## [WHAT YOU WILL DO]
All of the data must be output without alteration.

Collected data entries:
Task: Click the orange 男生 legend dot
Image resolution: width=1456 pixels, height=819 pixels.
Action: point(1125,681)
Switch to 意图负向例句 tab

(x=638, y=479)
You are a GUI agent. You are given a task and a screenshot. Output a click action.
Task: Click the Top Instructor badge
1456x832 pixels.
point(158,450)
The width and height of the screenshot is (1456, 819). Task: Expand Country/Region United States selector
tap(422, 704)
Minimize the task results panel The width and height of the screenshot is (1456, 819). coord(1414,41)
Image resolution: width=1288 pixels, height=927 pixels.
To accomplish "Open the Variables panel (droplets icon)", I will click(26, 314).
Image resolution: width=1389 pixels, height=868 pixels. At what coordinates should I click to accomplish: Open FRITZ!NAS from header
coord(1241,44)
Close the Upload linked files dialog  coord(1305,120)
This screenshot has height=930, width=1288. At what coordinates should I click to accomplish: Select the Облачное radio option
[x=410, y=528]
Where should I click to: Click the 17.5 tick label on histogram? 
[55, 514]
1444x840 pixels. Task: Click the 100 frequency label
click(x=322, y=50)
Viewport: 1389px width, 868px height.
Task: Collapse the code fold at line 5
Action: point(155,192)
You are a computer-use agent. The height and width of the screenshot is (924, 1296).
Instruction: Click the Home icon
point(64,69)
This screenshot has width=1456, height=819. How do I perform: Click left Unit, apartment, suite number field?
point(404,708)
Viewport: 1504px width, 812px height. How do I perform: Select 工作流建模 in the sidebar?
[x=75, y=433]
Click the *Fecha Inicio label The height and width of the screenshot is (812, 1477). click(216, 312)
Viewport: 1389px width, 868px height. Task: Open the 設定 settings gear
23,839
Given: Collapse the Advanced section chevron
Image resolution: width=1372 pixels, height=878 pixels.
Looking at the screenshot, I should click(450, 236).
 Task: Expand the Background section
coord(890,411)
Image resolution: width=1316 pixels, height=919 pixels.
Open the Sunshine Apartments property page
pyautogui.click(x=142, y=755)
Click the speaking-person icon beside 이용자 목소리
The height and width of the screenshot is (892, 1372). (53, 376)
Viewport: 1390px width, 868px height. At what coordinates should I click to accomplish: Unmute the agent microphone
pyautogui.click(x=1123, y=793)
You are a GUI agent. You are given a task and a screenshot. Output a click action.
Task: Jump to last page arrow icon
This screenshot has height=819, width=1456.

## [OUTPUT]
Task: Click the orange 男生 legend dot
Image resolution: width=1456 pixels, height=819 pixels.
Action: point(1125,681)
Switch to 意图负向例句 tab

(x=638, y=479)
You are a GUI agent. You are given a task and a screenshot. Output a click action.
Task: Click the Top Instructor badge
1456x832 pixels.
point(158,450)
The width and height of the screenshot is (1456, 819). Task: Expand Country/Region United States selector
tap(422, 704)
Minimize the task results panel The width and height of the screenshot is (1456, 819). coord(1414,41)
Image resolution: width=1288 pixels, height=927 pixels.
To accomplish "Open the Variables panel (droplets icon)", I will click(26, 314).
Image resolution: width=1389 pixels, height=868 pixels. At what coordinates should I click to accomplish: Open FRITZ!NAS from header
coord(1241,44)
Close the Upload linked files dialog  coord(1305,120)
This screenshot has height=930, width=1288. At what coordinates should I click to accomplish: Select the Облачное radio option
[x=410, y=528]
Where should I click to: Click the 17.5 tick label on histogram? 
[55, 514]
1444x840 pixels. Task: Click the 100 frequency label
click(x=322, y=50)
Viewport: 1389px width, 868px height.
Task: Collapse the code fold at line 5
Action: point(155,192)
You are a computer-use agent. The height and width of the screenshot is (924, 1296).
Instruction: Click the Home icon
point(64,69)
This screenshot has width=1456, height=819. How do I perform: Click left Unit, apartment, suite number field?
point(404,708)
Viewport: 1504px width, 812px height. How do I perform: Select 工作流建模 in the sidebar?
[x=75, y=433]
Click the *Fecha Inicio label The height and width of the screenshot is (812, 1477). click(216, 312)
Viewport: 1389px width, 868px height. Task: Open the 設定 settings gear
23,839
Given: Collapse the Advanced section chevron
Image resolution: width=1372 pixels, height=878 pixels.
Looking at the screenshot, I should click(450, 236).
 Task: Expand the Background section
coord(890,411)
Image resolution: width=1316 pixels, height=919 pixels.
Open the Sunshine Apartments property page
pyautogui.click(x=142, y=755)
Click the speaking-person icon beside 이용자 목소리
The height and width of the screenshot is (892, 1372). (53, 376)
Viewport: 1390px width, 868px height. At what coordinates should I click to accomplish: Unmute the agent microphone
pyautogui.click(x=1123, y=793)
You are a GUI agent. You are given a task and a screenshot. Output a click action.
Task: Jump to last page arrow icon
This screenshot has height=819, width=1456.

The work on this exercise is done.